= TASK PROMPT =
Format the entries below as a numbered list, one line per item, omitting any blank lines.

(Word and item position data)
═══
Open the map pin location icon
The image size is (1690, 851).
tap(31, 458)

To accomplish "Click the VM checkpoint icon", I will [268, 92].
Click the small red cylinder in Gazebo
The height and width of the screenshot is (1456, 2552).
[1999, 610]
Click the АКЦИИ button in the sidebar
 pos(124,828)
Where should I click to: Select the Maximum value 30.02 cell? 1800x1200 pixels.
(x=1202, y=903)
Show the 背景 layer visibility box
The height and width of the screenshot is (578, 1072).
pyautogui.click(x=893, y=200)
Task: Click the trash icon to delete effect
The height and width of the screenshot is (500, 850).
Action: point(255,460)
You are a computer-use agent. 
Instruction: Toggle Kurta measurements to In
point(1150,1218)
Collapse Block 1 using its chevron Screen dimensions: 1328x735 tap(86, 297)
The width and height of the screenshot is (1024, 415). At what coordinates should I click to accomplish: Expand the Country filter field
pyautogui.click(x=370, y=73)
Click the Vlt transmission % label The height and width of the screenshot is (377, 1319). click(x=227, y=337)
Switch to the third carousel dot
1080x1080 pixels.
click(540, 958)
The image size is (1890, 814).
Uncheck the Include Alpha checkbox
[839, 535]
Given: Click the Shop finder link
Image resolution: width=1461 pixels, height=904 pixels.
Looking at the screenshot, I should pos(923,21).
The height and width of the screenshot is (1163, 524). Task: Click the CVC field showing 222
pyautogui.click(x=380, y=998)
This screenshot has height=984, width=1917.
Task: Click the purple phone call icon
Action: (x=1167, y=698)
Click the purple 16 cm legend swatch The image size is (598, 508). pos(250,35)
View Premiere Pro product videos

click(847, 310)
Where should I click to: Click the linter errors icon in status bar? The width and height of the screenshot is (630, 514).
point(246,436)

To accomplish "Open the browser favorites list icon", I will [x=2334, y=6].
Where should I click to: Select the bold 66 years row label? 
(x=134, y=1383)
═══
= EXERCISE ANSWER =
1. Open the map pin location icon
2. The image size is (1690, 851).
3. tap(31, 458)
4. To accomplish "Click the VM checkpoint icon", I will [268, 92].
5. Click the small red cylinder in Gazebo
6. The height and width of the screenshot is (1456, 2552).
7. [1999, 610]
8. Click the АКЦИИ button in the sidebar
9.  pos(124,828)
10. Where should I click to: Select the Maximum value 30.02 cell? 1800x1200 pixels.
11. (x=1202, y=903)
12. Show the 背景 layer visibility box
13. The height and width of the screenshot is (578, 1072).
14. pyautogui.click(x=893, y=200)
15. Task: Click the trash icon to delete effect
16. The height and width of the screenshot is (500, 850).
17. Action: point(255,460)
18. You are a computer-use agent. 
19. Instruction: Toggle Kurta measurements to In
20. point(1150,1218)
21. Collapse Block 1 using its chevron Screen dimensions: 1328x735 tap(86, 297)
22. The width and height of the screenshot is (1024, 415). At what coordinates should I click to accomplish: Expand the Country filter field
23. pyautogui.click(x=370, y=73)
24. Click the Vlt transmission % label The height and width of the screenshot is (377, 1319). click(x=227, y=337)
25. Switch to the third carousel dot
26. 1080x1080 pixels.
27. click(540, 958)
28. The image size is (1890, 814).
29. Uncheck the Include Alpha checkbox
30. [839, 535]
31. Given: Click the Shop finder link
32. Image resolution: width=1461 pixels, height=904 pixels.
33. Looking at the screenshot, I should pos(923,21).
34. The height and width of the screenshot is (1163, 524). Task: Click the CVC field showing 222
35. pyautogui.click(x=380, y=998)
36. This screenshot has height=984, width=1917.
37. Task: Click the purple phone call icon
38. Action: (x=1167, y=698)
39. Click the purple 16 cm legend swatch The image size is (598, 508). pos(250,35)
40. View Premiere Pro product videos
41. click(847, 310)
42. Where should I click to: Click the linter errors icon in status bar? The width and height of the screenshot is (630, 514).
43. point(246,436)
44. To accomplish "Open the browser favorites list icon", I will [x=2334, y=6].
45. Where should I click to: Select the bold 66 years row label? 
46. (x=134, y=1383)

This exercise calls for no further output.